ABSTRACT

Since the revival of cognitive psychology in the 1950s, significant contributions have been made to the knowledge base on the reading processes and on the processes involved in learning to read. From the work of Eleanor Gibson and her colleagues on the role of grapheme—phoneme correspondences in word recognition to the most recent work on phonemic awareness and decoding, much has been learned about different components of reading and learning to read.
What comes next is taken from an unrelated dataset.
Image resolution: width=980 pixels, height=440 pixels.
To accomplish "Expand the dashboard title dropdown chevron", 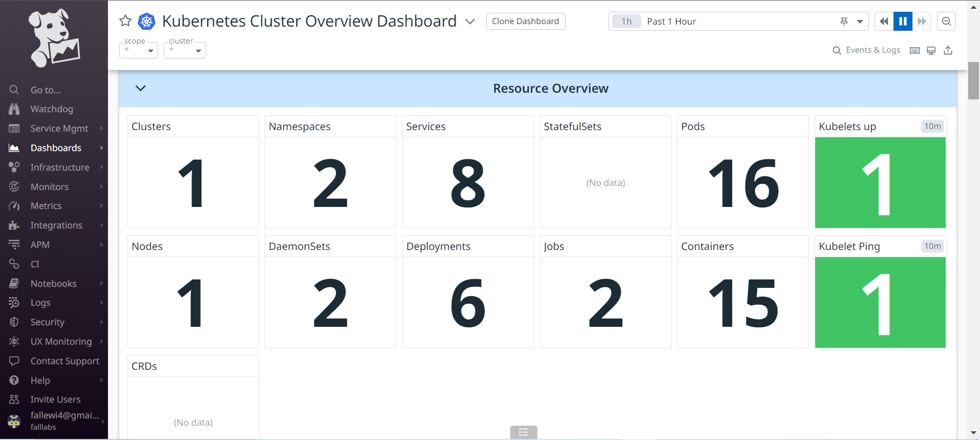I will click(x=470, y=22).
Nevertheless, many of the problems that drove the earliest studies of reading in Leipzig, Paris, and New York before the 1900s remain unresolved, including the features utilized in competent word or character recognition, the role of subvocalization in reading connected text, and the function of letter—sound or character—sound patterns in reading acquisition. Studies from a number of different orthography—language communities suggest that some components of reading and learning to read, such as the extraction and use of frequency information and automatization of basic processes, are universal, whereas others, such as the relationship of decoding ability to comprehension, are more language specific. One challenge remaining for researchers is to build more powerful models that can predict which orthography—language features contribute to which reading processes. A second challenge is to build such models from the more general concepts, strategies, and mechanisms of cognitive psychology, language development, and linguistics. For example, overgeneralization in letter—sound learning needs to be related to the processing models posited for overextension or overgeneralization in general language processing such as the learning of morphology; phonemic awareness ideas need to be related to the more general findings on the development of recoding of visual stimuli for storage in working memory, the growth of general processing speed, and the use of attentional mechanisms; and models for learning variant letter—sound patterns need to be built on mechanisms posited for other types of rule learning. The more we can base our models on general processing strategies rather than on mechanisms unique to our specific domain, the more compelling will be our claims. Our unified dream should be of a Nobel Prize for reading research, giving international recognition to breakthroughs that demonstrate how simple, general processing strategies can account for learning to read in many different orthographies and languages.